Start of Block

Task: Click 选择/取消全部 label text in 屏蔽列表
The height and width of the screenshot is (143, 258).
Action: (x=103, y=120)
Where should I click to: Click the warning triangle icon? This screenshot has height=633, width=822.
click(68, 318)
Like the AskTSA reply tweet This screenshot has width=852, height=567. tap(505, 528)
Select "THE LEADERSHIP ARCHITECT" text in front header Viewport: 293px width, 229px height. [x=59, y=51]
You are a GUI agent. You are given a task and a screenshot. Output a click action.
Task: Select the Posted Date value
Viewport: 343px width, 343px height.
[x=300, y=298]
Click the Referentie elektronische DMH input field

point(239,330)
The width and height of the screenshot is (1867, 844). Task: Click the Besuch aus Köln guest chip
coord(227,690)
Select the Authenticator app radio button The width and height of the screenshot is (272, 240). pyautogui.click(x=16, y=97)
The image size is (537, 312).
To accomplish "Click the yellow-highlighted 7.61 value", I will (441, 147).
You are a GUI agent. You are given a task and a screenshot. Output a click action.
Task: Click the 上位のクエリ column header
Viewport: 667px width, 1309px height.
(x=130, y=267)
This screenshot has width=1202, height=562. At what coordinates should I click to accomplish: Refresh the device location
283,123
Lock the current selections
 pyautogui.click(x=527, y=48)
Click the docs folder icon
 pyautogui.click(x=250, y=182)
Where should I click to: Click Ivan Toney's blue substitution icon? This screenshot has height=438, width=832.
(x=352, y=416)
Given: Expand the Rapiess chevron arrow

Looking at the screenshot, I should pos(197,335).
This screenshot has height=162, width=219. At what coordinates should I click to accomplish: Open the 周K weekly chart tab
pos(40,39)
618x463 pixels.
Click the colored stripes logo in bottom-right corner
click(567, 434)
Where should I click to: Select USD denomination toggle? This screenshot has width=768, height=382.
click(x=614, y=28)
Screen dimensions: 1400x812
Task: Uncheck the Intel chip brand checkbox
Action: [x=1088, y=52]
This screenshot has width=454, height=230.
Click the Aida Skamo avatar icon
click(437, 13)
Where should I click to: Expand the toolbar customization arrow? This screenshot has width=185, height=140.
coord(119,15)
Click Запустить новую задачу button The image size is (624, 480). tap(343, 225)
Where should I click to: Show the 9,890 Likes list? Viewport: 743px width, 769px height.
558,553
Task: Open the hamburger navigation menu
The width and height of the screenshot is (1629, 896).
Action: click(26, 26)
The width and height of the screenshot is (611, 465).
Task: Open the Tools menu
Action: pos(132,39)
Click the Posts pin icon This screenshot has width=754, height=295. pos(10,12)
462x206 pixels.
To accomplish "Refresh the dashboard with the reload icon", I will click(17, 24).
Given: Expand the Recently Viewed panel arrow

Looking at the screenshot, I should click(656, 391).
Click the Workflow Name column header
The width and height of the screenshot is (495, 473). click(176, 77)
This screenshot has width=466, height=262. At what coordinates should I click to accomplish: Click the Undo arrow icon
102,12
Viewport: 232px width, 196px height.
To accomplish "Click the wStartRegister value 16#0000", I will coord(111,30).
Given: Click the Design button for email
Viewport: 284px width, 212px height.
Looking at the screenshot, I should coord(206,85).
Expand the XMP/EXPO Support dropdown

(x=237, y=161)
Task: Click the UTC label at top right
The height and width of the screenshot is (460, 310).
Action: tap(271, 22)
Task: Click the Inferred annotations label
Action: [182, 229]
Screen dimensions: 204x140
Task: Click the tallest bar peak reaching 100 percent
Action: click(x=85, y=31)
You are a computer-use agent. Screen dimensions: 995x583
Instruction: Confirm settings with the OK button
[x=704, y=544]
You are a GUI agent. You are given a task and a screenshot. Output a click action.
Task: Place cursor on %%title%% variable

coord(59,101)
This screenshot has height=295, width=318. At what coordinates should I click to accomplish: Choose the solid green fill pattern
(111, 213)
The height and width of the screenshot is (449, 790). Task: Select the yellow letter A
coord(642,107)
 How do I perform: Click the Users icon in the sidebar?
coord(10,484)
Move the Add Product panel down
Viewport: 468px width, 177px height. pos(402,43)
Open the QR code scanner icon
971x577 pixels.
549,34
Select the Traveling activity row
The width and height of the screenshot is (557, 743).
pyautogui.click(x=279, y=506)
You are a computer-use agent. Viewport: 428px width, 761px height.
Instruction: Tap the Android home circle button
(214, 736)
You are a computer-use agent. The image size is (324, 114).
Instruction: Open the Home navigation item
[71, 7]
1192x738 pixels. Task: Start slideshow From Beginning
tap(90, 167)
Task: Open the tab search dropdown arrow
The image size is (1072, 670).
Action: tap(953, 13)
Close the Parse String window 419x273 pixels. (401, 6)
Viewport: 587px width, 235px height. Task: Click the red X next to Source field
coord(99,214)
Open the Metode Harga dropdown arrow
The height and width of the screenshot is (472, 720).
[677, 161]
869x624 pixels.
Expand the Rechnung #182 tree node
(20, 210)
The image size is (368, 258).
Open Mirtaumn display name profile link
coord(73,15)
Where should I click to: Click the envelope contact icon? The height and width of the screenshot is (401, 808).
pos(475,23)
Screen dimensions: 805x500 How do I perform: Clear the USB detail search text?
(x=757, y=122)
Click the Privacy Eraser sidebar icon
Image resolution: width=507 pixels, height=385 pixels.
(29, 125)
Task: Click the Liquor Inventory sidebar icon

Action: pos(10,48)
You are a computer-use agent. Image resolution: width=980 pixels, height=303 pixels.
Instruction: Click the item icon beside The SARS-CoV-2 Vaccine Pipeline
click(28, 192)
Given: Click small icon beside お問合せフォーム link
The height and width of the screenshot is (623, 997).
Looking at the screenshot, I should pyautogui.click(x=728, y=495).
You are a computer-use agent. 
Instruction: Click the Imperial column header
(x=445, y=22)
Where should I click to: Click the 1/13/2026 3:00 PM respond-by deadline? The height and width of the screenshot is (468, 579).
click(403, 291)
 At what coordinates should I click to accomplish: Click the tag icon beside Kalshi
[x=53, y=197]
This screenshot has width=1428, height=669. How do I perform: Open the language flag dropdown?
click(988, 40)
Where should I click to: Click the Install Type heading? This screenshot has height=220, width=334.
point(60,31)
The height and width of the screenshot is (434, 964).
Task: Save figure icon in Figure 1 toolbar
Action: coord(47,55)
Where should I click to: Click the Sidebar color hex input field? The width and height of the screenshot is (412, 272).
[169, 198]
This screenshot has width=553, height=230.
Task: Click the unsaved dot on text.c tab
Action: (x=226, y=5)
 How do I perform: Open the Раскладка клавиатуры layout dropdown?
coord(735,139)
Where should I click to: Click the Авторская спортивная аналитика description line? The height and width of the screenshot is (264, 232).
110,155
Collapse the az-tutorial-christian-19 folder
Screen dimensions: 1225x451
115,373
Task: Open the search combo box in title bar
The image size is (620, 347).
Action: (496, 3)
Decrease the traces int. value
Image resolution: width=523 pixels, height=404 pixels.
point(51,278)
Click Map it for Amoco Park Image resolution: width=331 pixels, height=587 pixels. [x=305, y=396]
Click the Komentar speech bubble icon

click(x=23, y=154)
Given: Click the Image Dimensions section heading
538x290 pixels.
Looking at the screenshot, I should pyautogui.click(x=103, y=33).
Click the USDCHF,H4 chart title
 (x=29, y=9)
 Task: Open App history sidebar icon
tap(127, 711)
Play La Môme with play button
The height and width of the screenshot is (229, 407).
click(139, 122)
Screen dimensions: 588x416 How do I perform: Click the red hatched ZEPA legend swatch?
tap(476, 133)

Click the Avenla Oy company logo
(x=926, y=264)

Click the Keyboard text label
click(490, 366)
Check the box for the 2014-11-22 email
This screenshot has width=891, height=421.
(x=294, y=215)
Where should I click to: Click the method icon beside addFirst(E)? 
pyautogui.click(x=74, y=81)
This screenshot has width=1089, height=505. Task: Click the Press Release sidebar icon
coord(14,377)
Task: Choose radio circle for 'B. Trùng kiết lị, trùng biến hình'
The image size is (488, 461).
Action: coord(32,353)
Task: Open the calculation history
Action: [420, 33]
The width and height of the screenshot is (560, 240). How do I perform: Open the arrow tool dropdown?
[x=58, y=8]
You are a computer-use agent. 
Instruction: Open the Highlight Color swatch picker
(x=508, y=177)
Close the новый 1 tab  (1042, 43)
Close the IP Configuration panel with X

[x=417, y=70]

End of Block

Of the entries above, repeat exactly the lines between the line with "Instruction: Confirm settings" and the line with "You are a computer-use agent. Viewport: 428px", inclusive, and no others.

Instruction: Confirm settings with the OK button
[x=704, y=544]
You are a GUI agent. You are given a task and a screenshot. Output a click action.
Task: Place cursor on %%title%% variable

coord(59,101)
This screenshot has height=295, width=318. At what coordinates should I click to accomplish: Choose the solid green fill pattern
(111, 213)
The height and width of the screenshot is (449, 790). Task: Select the yellow letter A
coord(642,107)
 How do I perform: Click the Users icon in the sidebar?
coord(10,484)
Move the Add Product panel down
Viewport: 468px width, 177px height. pos(402,43)
Open the QR code scanner icon
971x577 pixels.
549,34
Select the Traveling activity row
The width and height of the screenshot is (557, 743).
pyautogui.click(x=279, y=506)
You are a computer-use agent. Viewport: 428px width, 761px height.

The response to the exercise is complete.